DATA FOR THE TASK –
+ + + + + + +
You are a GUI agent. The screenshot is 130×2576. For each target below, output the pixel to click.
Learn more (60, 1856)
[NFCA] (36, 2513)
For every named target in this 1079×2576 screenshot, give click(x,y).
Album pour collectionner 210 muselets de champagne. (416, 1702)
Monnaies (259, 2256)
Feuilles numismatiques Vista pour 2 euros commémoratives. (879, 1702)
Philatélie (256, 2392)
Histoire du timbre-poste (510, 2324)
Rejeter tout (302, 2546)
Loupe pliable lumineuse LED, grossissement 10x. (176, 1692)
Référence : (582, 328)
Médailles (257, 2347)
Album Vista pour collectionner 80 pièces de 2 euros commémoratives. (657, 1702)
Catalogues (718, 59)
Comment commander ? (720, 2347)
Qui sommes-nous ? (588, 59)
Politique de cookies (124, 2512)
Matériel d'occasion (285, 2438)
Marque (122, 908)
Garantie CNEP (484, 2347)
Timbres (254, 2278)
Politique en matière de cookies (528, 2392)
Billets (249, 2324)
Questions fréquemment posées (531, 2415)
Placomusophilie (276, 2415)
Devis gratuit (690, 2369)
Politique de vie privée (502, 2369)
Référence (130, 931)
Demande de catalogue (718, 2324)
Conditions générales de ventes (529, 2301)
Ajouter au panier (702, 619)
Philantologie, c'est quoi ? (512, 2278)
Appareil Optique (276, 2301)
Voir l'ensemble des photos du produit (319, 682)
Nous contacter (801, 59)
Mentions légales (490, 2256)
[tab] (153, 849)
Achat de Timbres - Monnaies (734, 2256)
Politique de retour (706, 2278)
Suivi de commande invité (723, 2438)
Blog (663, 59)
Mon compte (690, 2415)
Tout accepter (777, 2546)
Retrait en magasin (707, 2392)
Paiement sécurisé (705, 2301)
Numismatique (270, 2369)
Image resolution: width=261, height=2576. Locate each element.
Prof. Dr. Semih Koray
+ + + + + + +
YOUR ASSIGNMENT –
Tally every line in the listing that holds "cookies" and answer with the total only.

YOUR SOLUTION –
2